Child abuse can go unreported for a long time because it takes a while before people in the community notice it. Perhaps the abuse doesn't get noticed until a doctor, dentist, teacher, therapist or someone else notices the tell-tale signs of bruises and other unexplainable injuries on the child's body.
After the abuse is discovered, however, what's your next step? What can community members do to protect an abused child who doesn't belong to them?
Your first step is to recognize the child abuse
Children make conscious choices just like adults. The difference is that they lack perspective. The love of their parents will be so unconditional, that they may try to protect their abusive parents and hide the marks of the abuse on their bodies. This is why it's so important for community members to keep an eye out for the signs of abuse.
Here are the signs of child abuse to watch for:
- Cuts, bruises and burns that appear regularly and without explanation.
- Broken bones and internal injuries that seem out of place.
- Extreme hunger or thirst.
- Strange stories that try to cover up how the injuries happened.
- A lack of personal hygiene.
- Too much knowledge about sex for a young age.

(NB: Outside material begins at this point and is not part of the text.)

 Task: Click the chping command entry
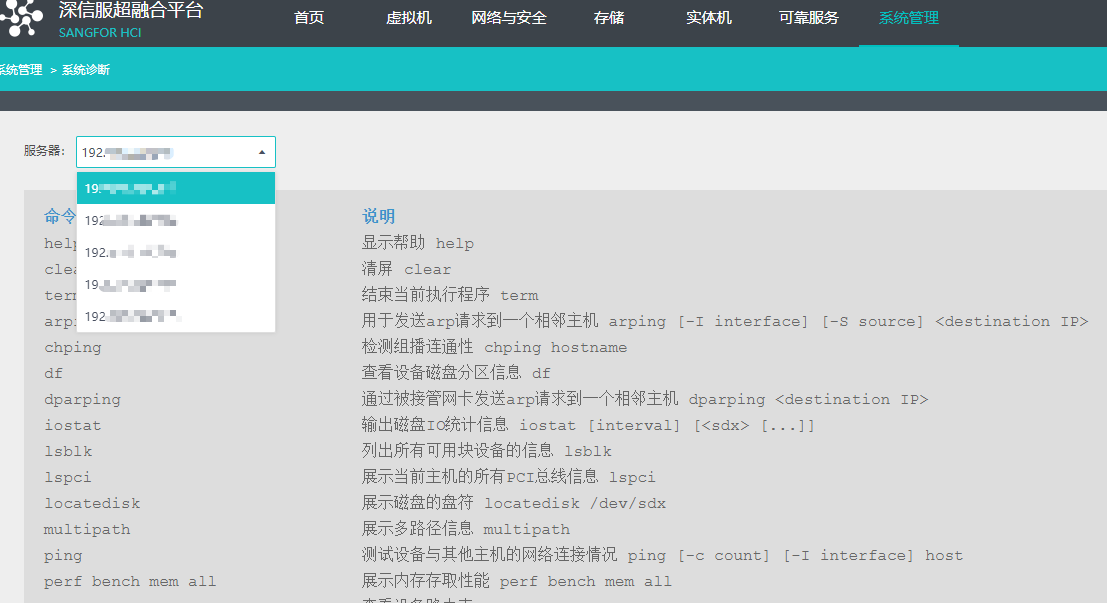72,348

Your next step is to report the abuse
It's important not to jump to conclusions. It's normal for adventurous children to get scrapes and bruises. That said, it's also better to be safe than sorry. You can trust that professional investigators will look into suspected child abuse and determine what's really going on. Child abuse investigators know how to ascertain whether the child's condition is normal, or whether abuse is happening.
Your job is simply to report the abuse. All that's required is a quick search on Google for the search terms "Childhelp" or "Child Abuse Hotline." This will get you the contact information you need to tell the appropriate authorities so they can begin their investigations. If the child opens up to you about the abuse, be sure to take notes on what the child says and give this information to investigators.
What's a child advocacy center?
A child advocacy center or CAC can help an abused child get transferred to the care of a non-abusing family member or to a government-sponsored center that will care for the child. CACs are also helpful if police and other investigators don't take sufficient action to put a stop to the child abuse. CAC representatives will gather evidence, conduct interviews, offer medical care and take photos which can help prosecutors prove the child abuse in court.
If you know an abused child, there are specific legal steps you can take to safeguard the child and put an immediate stop to the abusive conditions. For the safety of the child, however, it's important that you act on your suspicions immediately.